The League of Women Voters v. State ruling clouds the futures of nearly 1,200 students in nine charter schools, and could cast doubt on other educational programs. But it also raises a question that should resonate beyond the Evergreen State: Can archaic legal concepts stymie a 21st-century education system?
The court’s 6-3 majority relied on three-step reasoning. First, Washington’s state constitution restricts some state funding to the support of “common schools” only. Second, charter schools are not common schools, a definition drawn from a 106-year-old legal precedent. Third, the state’s funding system risks giving charter schools some of the “common schools” money they’re barred from receiving, since the state hasn’t segregated the common school fund from the general fund since 1967.
When the Washington Supreme Court decided District No. 20 v. Bryan in 1909, the state was home to more than 2,800 public schools (132 of them in log cabins) spread across 2,710 school districts.
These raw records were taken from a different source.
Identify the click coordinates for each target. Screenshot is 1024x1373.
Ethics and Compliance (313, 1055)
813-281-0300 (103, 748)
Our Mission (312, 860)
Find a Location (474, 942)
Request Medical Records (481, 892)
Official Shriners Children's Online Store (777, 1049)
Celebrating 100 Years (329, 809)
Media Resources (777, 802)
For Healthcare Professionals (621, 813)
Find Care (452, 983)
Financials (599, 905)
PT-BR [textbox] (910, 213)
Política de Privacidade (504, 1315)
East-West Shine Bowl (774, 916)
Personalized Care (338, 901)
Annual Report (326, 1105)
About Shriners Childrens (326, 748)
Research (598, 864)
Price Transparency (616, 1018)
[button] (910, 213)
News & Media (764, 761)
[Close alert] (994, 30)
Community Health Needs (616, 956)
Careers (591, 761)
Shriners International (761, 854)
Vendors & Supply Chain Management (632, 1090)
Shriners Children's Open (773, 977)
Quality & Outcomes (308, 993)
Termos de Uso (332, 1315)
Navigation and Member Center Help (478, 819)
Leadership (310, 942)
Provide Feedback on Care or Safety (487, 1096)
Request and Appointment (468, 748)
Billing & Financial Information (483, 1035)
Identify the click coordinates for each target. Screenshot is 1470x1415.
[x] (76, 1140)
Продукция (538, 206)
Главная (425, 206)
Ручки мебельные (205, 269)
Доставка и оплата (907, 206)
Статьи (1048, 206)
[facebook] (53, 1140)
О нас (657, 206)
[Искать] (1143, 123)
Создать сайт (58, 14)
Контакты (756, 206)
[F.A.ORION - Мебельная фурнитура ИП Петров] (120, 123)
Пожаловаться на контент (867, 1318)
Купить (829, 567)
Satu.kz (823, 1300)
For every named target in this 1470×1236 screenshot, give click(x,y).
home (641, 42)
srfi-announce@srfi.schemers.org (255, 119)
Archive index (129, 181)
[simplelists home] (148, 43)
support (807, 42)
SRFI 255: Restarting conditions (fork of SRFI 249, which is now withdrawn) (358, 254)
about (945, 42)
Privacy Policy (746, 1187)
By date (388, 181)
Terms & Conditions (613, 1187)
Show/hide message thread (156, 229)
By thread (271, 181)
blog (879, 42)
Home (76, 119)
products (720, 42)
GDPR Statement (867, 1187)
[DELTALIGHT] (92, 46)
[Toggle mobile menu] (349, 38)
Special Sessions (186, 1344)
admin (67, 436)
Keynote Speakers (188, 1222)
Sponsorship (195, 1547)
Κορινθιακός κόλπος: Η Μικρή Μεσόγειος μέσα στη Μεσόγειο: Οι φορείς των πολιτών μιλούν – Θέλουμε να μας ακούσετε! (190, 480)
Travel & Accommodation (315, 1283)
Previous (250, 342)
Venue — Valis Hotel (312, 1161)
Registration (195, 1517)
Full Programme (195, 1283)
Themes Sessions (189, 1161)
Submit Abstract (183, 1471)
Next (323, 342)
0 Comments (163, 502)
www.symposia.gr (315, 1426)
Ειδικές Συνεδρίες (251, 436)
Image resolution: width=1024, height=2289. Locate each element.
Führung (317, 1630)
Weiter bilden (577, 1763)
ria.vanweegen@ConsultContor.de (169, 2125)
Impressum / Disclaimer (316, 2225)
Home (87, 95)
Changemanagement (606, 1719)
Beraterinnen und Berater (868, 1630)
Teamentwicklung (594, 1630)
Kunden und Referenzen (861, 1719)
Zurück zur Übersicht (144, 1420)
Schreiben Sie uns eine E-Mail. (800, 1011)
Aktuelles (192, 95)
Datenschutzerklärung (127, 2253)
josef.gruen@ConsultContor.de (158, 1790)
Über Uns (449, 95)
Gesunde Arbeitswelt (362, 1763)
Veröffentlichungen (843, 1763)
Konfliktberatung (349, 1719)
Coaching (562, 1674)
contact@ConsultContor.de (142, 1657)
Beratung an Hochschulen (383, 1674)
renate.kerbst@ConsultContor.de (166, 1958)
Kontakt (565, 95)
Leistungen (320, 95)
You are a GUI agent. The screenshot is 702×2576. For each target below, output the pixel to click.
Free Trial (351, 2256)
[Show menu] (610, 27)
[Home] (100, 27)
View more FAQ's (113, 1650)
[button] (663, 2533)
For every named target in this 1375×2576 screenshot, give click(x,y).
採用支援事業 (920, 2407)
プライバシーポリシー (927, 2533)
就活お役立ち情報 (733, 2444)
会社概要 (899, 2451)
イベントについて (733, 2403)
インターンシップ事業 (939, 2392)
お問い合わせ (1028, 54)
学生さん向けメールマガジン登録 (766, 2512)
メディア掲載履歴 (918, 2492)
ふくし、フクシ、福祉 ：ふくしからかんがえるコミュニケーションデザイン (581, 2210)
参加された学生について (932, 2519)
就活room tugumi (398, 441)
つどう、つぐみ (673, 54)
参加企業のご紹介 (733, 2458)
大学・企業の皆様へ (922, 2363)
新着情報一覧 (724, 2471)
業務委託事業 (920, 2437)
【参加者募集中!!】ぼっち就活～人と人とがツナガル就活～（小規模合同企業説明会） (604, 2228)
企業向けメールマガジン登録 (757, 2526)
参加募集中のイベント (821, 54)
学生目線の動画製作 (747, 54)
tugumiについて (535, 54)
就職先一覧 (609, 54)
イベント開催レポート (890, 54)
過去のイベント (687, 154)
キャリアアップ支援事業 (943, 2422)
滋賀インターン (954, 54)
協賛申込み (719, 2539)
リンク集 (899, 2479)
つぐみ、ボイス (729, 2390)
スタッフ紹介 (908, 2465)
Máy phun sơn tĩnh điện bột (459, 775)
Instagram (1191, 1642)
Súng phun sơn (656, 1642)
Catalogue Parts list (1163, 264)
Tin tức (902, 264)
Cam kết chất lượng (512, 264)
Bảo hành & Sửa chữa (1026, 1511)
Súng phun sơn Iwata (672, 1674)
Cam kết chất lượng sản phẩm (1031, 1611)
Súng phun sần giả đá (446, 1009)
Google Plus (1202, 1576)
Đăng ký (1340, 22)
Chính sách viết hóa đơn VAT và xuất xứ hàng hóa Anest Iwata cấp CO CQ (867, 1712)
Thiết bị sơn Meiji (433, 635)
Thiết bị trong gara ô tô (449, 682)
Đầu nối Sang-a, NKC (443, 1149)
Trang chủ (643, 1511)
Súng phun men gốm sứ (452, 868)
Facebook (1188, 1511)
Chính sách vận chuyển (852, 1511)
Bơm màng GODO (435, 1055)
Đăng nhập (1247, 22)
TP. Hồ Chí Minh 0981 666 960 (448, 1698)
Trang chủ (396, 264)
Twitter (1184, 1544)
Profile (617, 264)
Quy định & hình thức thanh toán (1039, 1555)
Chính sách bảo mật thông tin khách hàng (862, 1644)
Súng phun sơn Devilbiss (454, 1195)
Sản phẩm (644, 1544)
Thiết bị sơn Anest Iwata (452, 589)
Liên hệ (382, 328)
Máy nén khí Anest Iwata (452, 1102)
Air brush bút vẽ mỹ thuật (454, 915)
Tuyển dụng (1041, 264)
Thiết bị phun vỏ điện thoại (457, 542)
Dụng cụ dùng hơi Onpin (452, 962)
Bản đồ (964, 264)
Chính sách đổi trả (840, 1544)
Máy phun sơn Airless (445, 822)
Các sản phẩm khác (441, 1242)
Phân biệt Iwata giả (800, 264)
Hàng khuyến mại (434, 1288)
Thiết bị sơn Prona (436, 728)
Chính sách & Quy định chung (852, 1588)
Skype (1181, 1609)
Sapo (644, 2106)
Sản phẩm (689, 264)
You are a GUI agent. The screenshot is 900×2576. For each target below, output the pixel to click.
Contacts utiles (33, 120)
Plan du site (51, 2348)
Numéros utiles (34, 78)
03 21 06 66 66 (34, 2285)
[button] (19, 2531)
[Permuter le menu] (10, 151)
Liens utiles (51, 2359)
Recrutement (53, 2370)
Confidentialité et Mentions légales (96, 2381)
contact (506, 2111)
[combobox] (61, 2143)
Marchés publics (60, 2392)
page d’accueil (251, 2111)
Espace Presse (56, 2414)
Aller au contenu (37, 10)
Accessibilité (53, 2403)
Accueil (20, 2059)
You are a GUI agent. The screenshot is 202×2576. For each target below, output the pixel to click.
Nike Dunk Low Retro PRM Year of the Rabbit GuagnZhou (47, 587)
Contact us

At the time the court held common schools were “subject to and under the control of the qualified voters of the school district.” All nine justices agreed last week that charters authorized by the state — a concept voters approved in 2012 — were not common schools.
The idea of common schools traces to the 1830s, when Horace Mann envisioned a form of free primary schools that would be tasked with teaching students reading, writing and arithmetic.
The term appears in Article IX, Section 2 of Washington’s state constitution:
The public school system shall include common schools, and such high schools, normal schools, and technical schools as may hereafter be established. But the entire revenue derived from the common school fund and the state tax for common schools shall be exclusively applied to the support of the common schools.
Washington officials have long struggled to reconcile a modern public education system with a concept that may have been envisioned under the dim light of a whale-oil lamp. The Washington State Attorney’s General Office warned antiquated definitions of the “common school” did not include high schools (along with vocational education and teacher training colleges), as these schools were referred to as separate from the “common school” in Article IX, Section 2.